MUNDAY ENTERPRISES, TEXAS COMMERCE BANK-AUSTIN, N.A. AND FIRST CITY NATIONAL BANK OF AUSTIN, f/k/a CITY NATIONAL BANK OF AUSTIN,
APPELLEES
FROM THE PROBATE COURT NO. 1 OF TRAVIS COUNTY
NO. 1682, HONORABLE J. DAVID PHILLIPS, JUDGE PRESIDING
On motion for rehearing, the State argues that our original opinion erred in holding that Munday was entitled to introduce evidence at trial on loss of access, visibility, and highway construction activity, not as separate elements of damage, but as affecting the value of the remainder tract. In support of its motion, the State relies primarily on State v. Baker Bros. Nursery, 366 S.W.2d 212 (Tex. 1963), and State v. Wood Oil Distrib., Inc., 751 S.W.2d 863 (Tex. 1988). Because we believe that neither case controls and that each is distinguishable, we will overrule this motion for rehearing.

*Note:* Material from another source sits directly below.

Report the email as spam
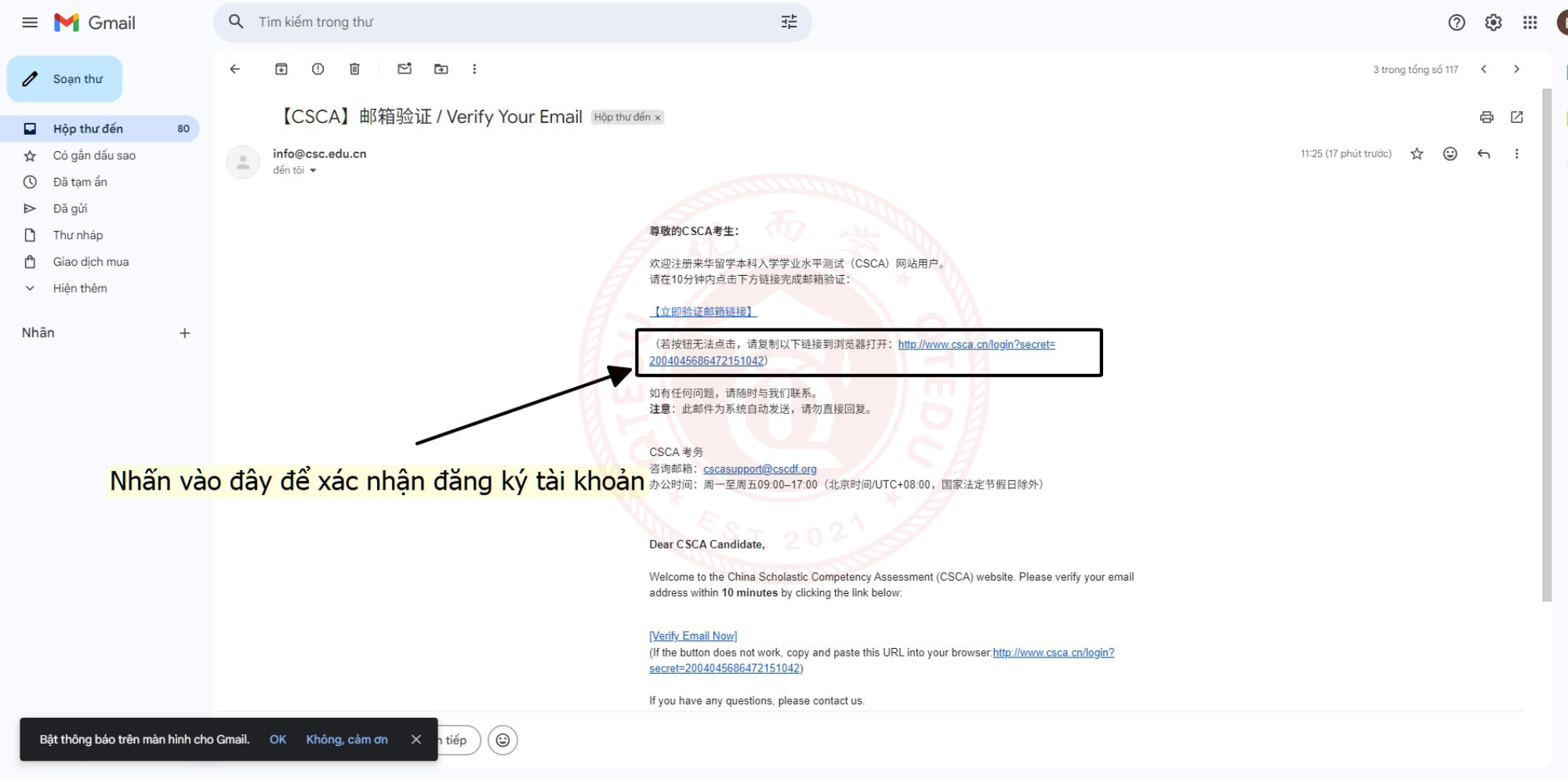1568x782 pixels. coord(318,69)
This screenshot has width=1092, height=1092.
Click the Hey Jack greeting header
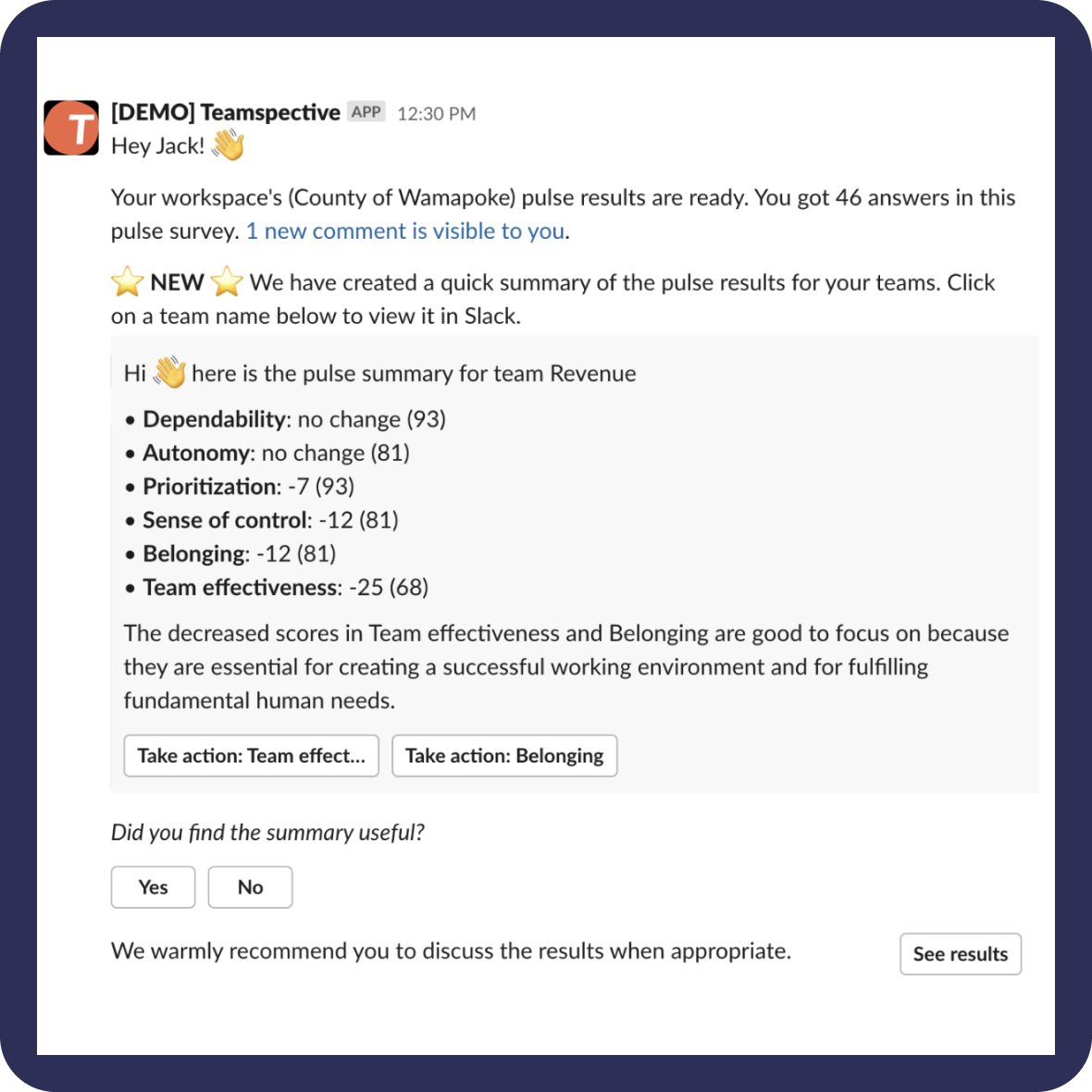(157, 145)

Baker Bros. Nursery concerned a condemnation suit brought by the State of Texas to condemn 12.246 acres of land out of a twenty-eight acre tract located within the city limits of Fort Worth, Texas. The condemned property was to be used for the construction of a controlled-access highway, leaving the Baker Bros. Nursery on a one-way frontage road after the project's completion. Prior to trial, the State moved to suppress any reference regarding the direction of traffic flow on the proposed limited-access highway and frontage road or "evidence of any circuity of travel occasioned by such highway." Baker Bros. Nursery, 366 S.W.2d at 214. The trial court granted the motion to suppress evidence, the court of appeals reversed, and the State sought review in the Texas Supreme Court. Relying on Pennysavers Oil Co. v. State, 334 S.W.2d 546 (Tex. Civ. App. 1960, writ ref'd), the supreme court reversed the court of appeals holding that the motion to suppress evidence was proper because the landowners' remainder property continued to have some access to the new highway by means of a frontage road. Baker Bros. Nursery, 366 S.W.2d at 214.

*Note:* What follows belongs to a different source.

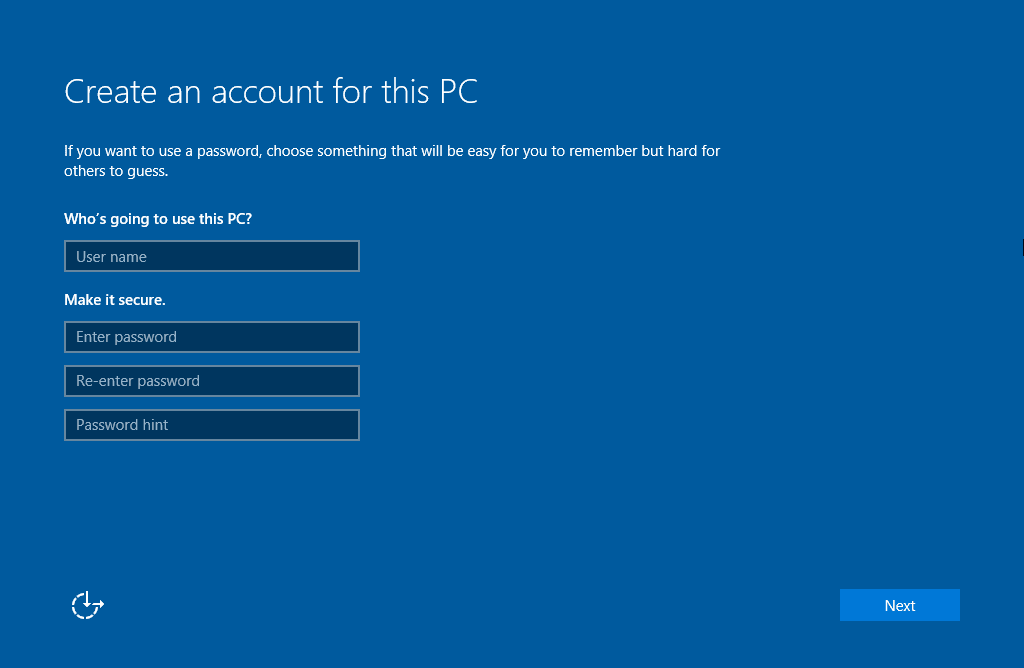
Task: Click the word 'Create' in the page title
Action: [x=111, y=92]
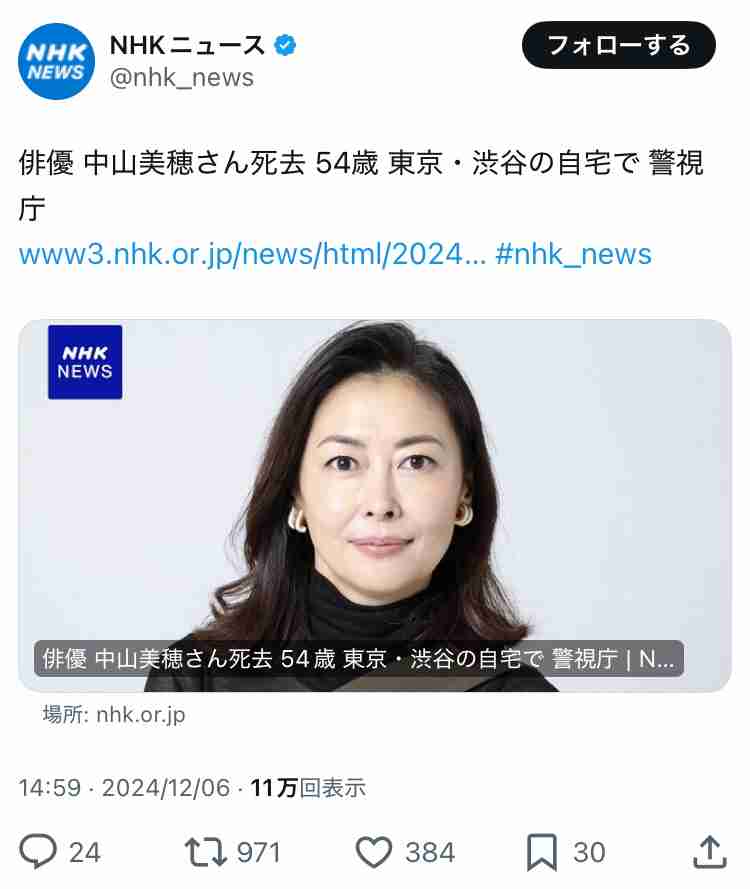The image size is (750, 889).
Task: Open replies via the comment bubble icon
Action: pyautogui.click(x=38, y=852)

The distinguishing features in Baker Bros. Nursery, that prevent it from controlling the instant case are two-fold. First, the Texas Supreme Court in Baker Bros. Nursery relied primarily on Pennysavers. Pennysavers was a condemnation case wherein the landowner sought to recoup lost business profits as a separate element of damages resulting from the project in question. Pennysavers reached the appellate court upon a negative jury finding which refused to award any damages to the landowner. The Pennysavers court considered this finding important and held that "[t]he jury correctly found, in effect, that the State had not damaged Appellant by taking from it an access easement that it never had." 334 S.W.2d at 549. Therefore, the Texas Supreme Court's opinion in Baker Bros. Nursery was premised upon a condemnation case wherein the landowner was seeking lost business profits and failed to obtain a favorable jury finding on the issue of damages. Baker Bros. Nursery and Pennysavers are markedly different from the present case in which Munday did obtain a favorable jury finding on diminution of the fair market value of the remainder property and was not seeking damages for loss of business profits.

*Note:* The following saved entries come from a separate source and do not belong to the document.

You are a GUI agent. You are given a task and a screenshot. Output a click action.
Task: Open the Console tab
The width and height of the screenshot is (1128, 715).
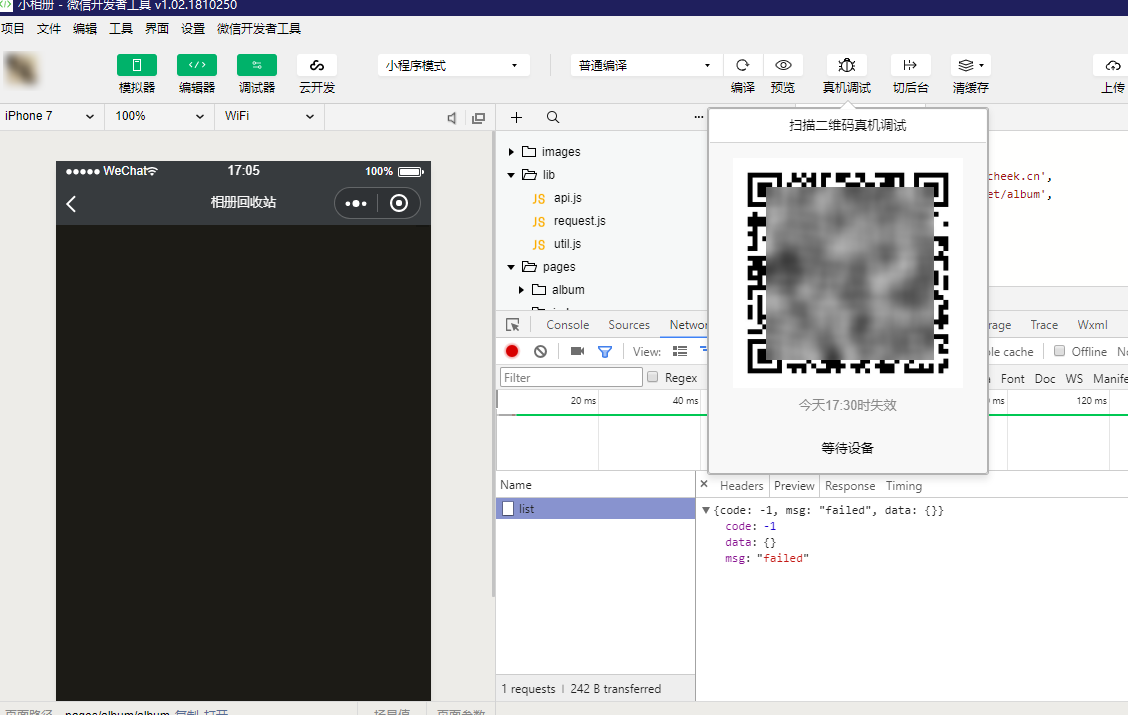[x=567, y=325]
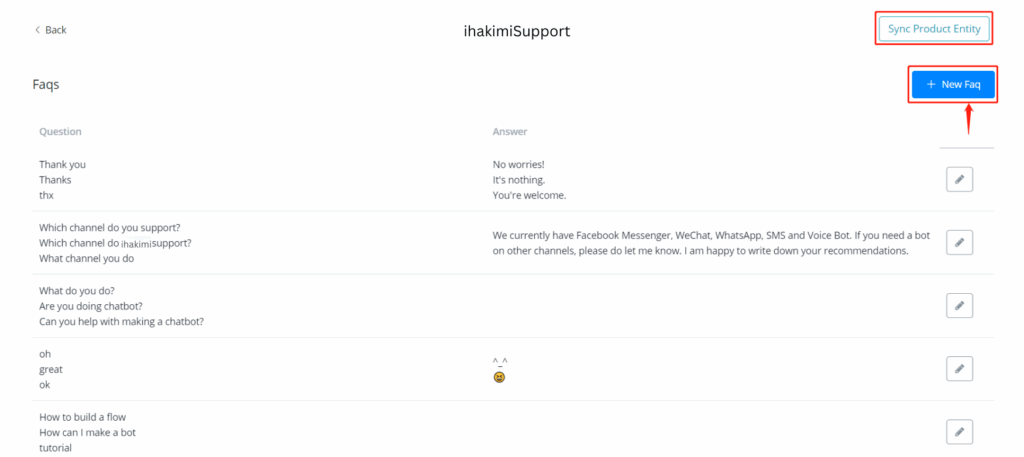Click the plus icon on New Faq
1024x457 pixels.
[x=931, y=85]
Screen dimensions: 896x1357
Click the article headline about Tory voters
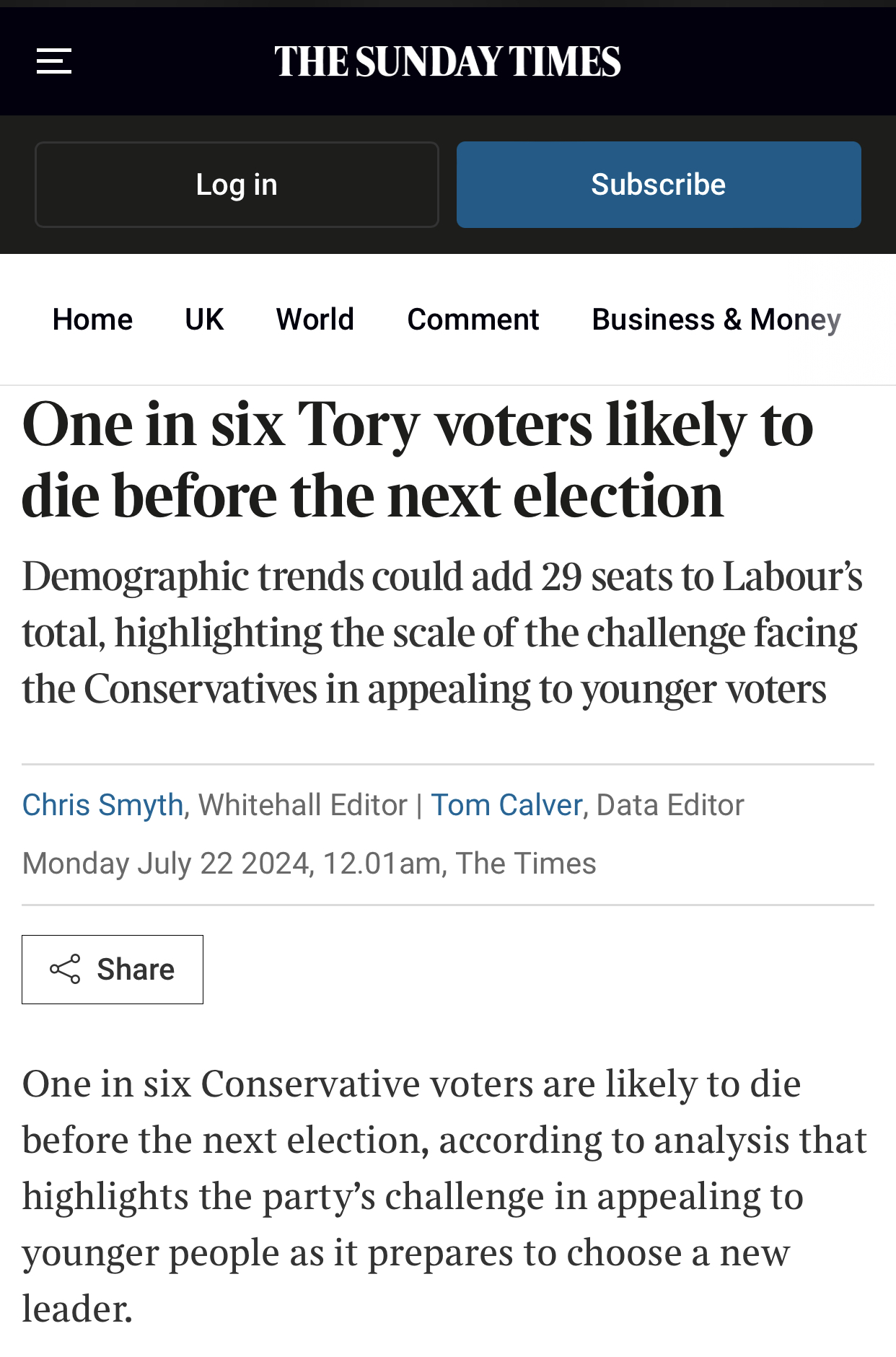tap(417, 460)
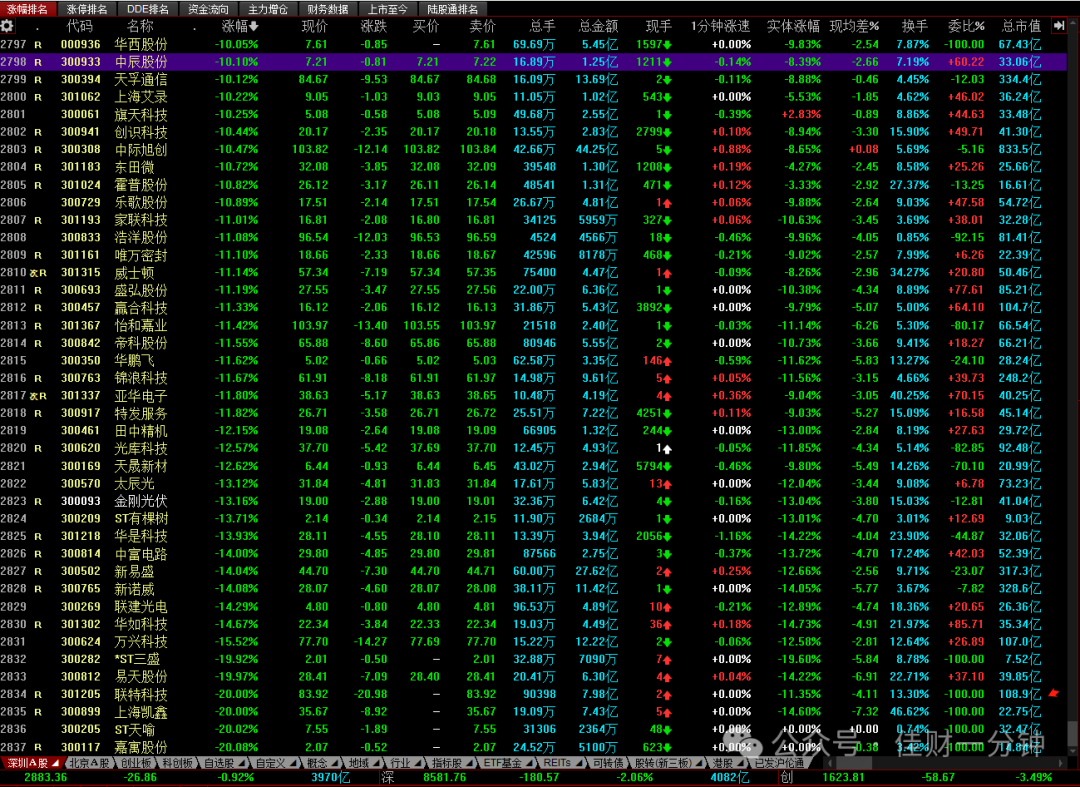Expand the 行业 tab dropdown arrow
The image size is (1080, 787).
coord(419,763)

Secondly, in Baker Bros. Nursery, as is noted in the court of appeal's opinion, the landowner was permitted to introduce evidence of the depreciation in market value of the remainder property even though the trial court had granted the motion to suppress evidence. In commenting upon that assignment of error, the court of appeals stated:
As a matter of fact the evidence placed before the jury did demonstrate all material facts concerning the accessibility of the property remaining in the condemnee after condemnation and after the completion of the highway facility, as such might have bearing upon the increase or decrease in the value of condemnee's remaining property. Therefore, we do not believe any prejudice was occasioned.
State v. Baker Bros. Nursery, 357 S.W.2d 163, 167 (Tex. Civ. App. (1962) (emphasis added) rev'd on other grounds, 366 S.W.2d 212 (Tex. 1963). At trial, therefore, the landowner in Baker Bros. Nursery was allowed not only to introduce evidence but also to seek recovery for the possible diminution in value of the remainder property. Our original opinion provides Munday with no more extensive relief in the present case.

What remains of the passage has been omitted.